#### What is needed:
Give back the entries below verbatim.

━━━━━ Entries shown ━━━━━

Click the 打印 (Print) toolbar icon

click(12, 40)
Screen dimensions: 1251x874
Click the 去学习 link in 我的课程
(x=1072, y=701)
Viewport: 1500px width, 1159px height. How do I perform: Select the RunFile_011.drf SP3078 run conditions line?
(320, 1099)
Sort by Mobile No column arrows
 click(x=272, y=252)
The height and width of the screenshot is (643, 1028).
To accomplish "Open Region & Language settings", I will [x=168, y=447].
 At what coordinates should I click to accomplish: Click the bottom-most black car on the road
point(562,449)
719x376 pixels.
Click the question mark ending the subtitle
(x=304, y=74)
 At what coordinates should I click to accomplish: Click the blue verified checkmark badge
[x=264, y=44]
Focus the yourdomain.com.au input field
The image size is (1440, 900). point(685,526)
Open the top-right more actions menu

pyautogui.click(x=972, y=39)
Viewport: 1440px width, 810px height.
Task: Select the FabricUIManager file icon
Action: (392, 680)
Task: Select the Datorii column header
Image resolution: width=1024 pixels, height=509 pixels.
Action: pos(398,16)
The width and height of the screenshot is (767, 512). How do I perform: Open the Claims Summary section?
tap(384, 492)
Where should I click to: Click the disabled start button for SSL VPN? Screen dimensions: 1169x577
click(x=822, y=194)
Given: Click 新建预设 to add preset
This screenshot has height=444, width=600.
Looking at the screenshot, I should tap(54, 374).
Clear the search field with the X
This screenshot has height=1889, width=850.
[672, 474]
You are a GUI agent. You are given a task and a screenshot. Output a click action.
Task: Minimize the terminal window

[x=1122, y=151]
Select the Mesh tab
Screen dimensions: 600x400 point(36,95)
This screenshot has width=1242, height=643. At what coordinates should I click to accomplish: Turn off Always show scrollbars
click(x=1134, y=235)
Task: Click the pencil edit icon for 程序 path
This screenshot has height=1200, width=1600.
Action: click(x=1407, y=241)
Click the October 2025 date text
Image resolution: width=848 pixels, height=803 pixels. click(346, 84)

━━━━━

#### Answer for this exercise:
Click the 打印 (Print) toolbar icon

click(12, 40)
Screen dimensions: 1251x874
Click the 去学习 link in 我的课程
(x=1072, y=701)
Viewport: 1500px width, 1159px height. How do I perform: Select the RunFile_011.drf SP3078 run conditions line?
(320, 1099)
Sort by Mobile No column arrows
 click(x=272, y=252)
The height and width of the screenshot is (643, 1028).
To accomplish "Open Region & Language settings", I will [x=168, y=447].
 At what coordinates should I click to accomplish: Click the bottom-most black car on the road
point(562,449)
719x376 pixels.
Click the question mark ending the subtitle
(x=304, y=74)
 At what coordinates should I click to accomplish: Click the blue verified checkmark badge
[x=264, y=44]
Focus the yourdomain.com.au input field
The image size is (1440, 900). point(685,526)
Open the top-right more actions menu

pyautogui.click(x=972, y=39)
Viewport: 1440px width, 810px height.
Task: Select the FabricUIManager file icon
Action: (392, 680)
Task: Select the Datorii column header
Image resolution: width=1024 pixels, height=509 pixels.
Action: pos(398,16)
The width and height of the screenshot is (767, 512). How do I perform: Open the Claims Summary section?
tap(384, 492)
Where should I click to: Click the disabled start button for SSL VPN? Screen dimensions: 1169x577
click(x=822, y=194)
Given: Click 新建预设 to add preset
This screenshot has height=444, width=600.
Looking at the screenshot, I should tap(54, 374).
Clear the search field with the X
This screenshot has height=1889, width=850.
[672, 474]
You are a GUI agent. You are given a task and a screenshot. Output a click action.
Task: Minimize the terminal window

[x=1122, y=151]
Select the Mesh tab
Screen dimensions: 600x400 point(36,95)
This screenshot has width=1242, height=643. At what coordinates should I click to accomplish: Turn off Always show scrollbars
click(x=1134, y=235)
Task: Click the pencil edit icon for 程序 path
This screenshot has height=1200, width=1600.
Action: click(x=1407, y=241)
Click the October 2025 date text
Image resolution: width=848 pixels, height=803 pixels. click(346, 84)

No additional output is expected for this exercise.